Saturday, April 06, 2019

Keeping the Blue Side Up: Coordinate Conventions for OpenGL, Metal and Vulkan

OpenGL, Metal and Vulkan all have different ideas about which way is up - that is, where the origin is located and which way the Y axis goes for a framebuffer. This post explains the API differences and suggests a few ways to cope with them. I'm not going to cover the Z axis or Z-buffer here - perhaps that'll be a separate post.

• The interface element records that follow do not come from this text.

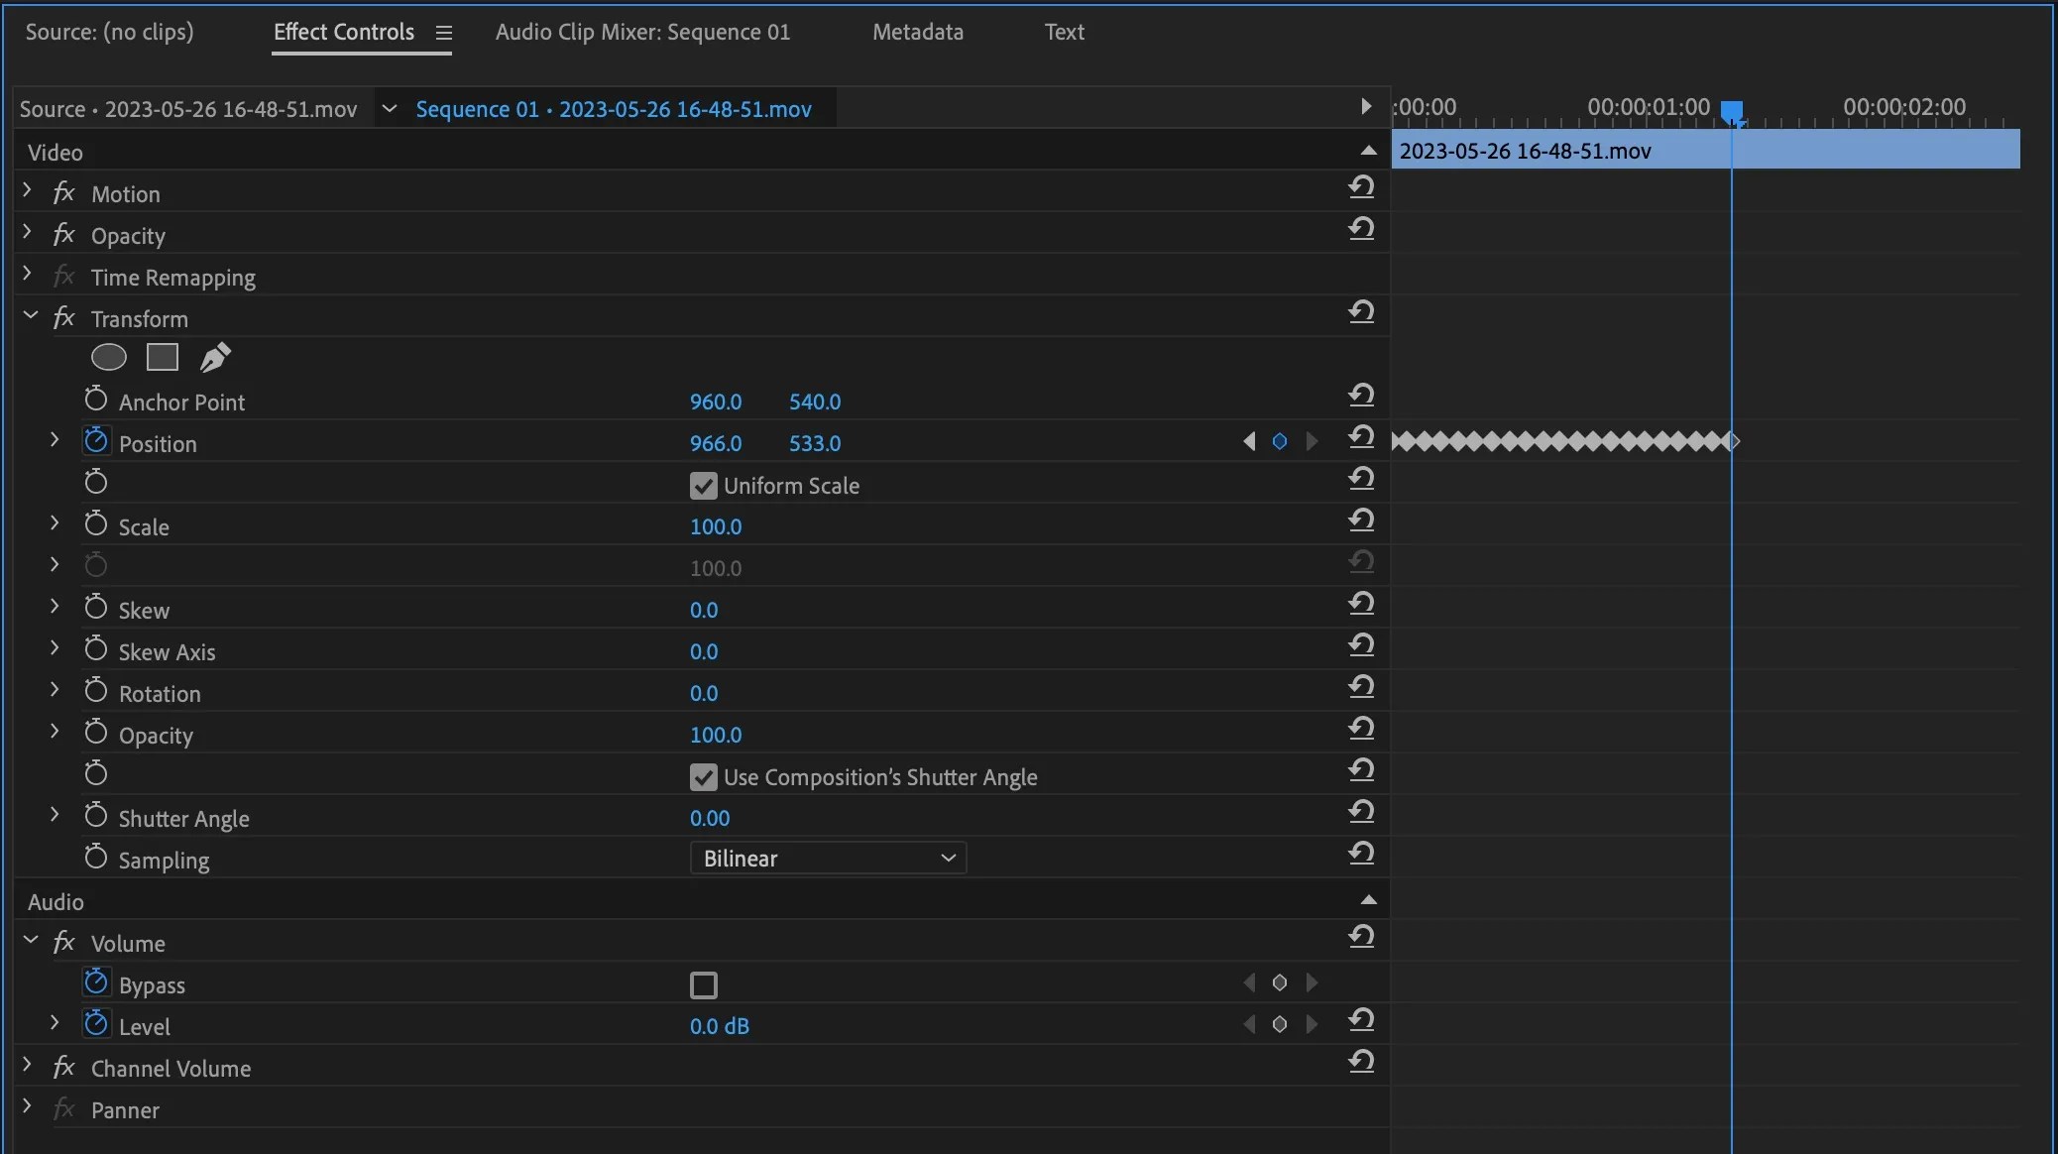2058x1154 pixels.
Task: Click the fx badge next to Motion
Action: (61, 192)
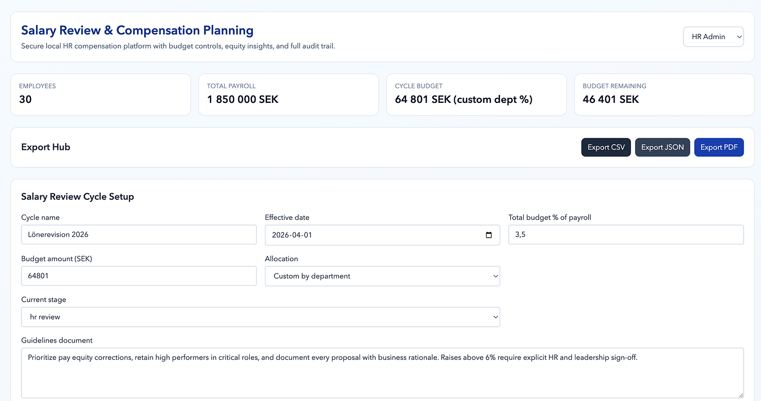Click the Employees summary card

100,95
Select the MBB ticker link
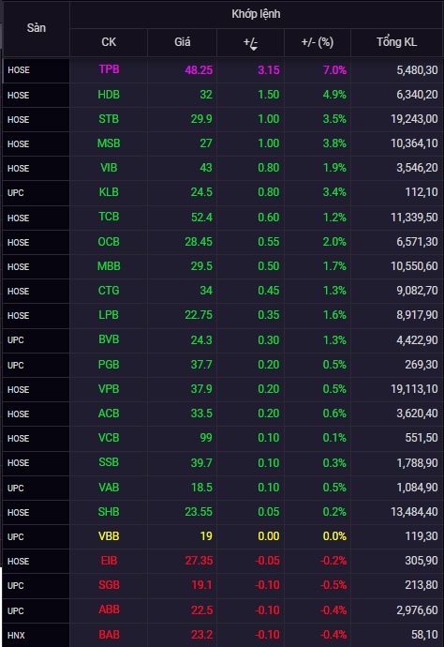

Things We Can All Agree On

Let's start with some stuff that's the same for all three APIs: in all three APIs the origin of a framebuffer and the origin of a texture both represent the lowest byte in memory for the data backing that image. In other words, memory addressing starts at 0,0 and then increases as we go the right, then as we go to the next line.  Whether we are in texels in a texture or pixels in a framebuffer, this relationship holds up.

This means that your model's UV maps and textures will Just Work™ in all three APIs. When your artist puts 0,0 into that giant fighting robot's UV map, the intent is "the texels at the beginning of memory for that texture."  You can load the image into the API the same way on all platforms and the UV map will pull out the right texels and the robot will look shiny.

All three APIs also agree on the definition of a clockwise or counterclockwise polygon - this decision is made in framebuffer coordinates as a human would see it if presented to the screen.  This works out well - if your model robot is drawing the way you expect, the windings are the way your artist created them, and you can keep your front face definition consistent across APIs.

Refresher: Coordinate Systems

For the purpose of our APIs, we care about three coordinate systems:

  • Clip Coordinates: these are the coordinates that come out of your shader. It's often to think in terms of normalized device coordinates (NDC) - the post-clip, post-perspective divide coordinates - but you don't get to see them.
  • Framebuffer coordinates. These are the coordinates that are rasterized, after the NDC coordinates are transformed by the viewport transform.
  • Texture coordinates. These are the coordinates we feed into the samplers to read from textures. They're not that interesting because, per above, they work the same on all APIs.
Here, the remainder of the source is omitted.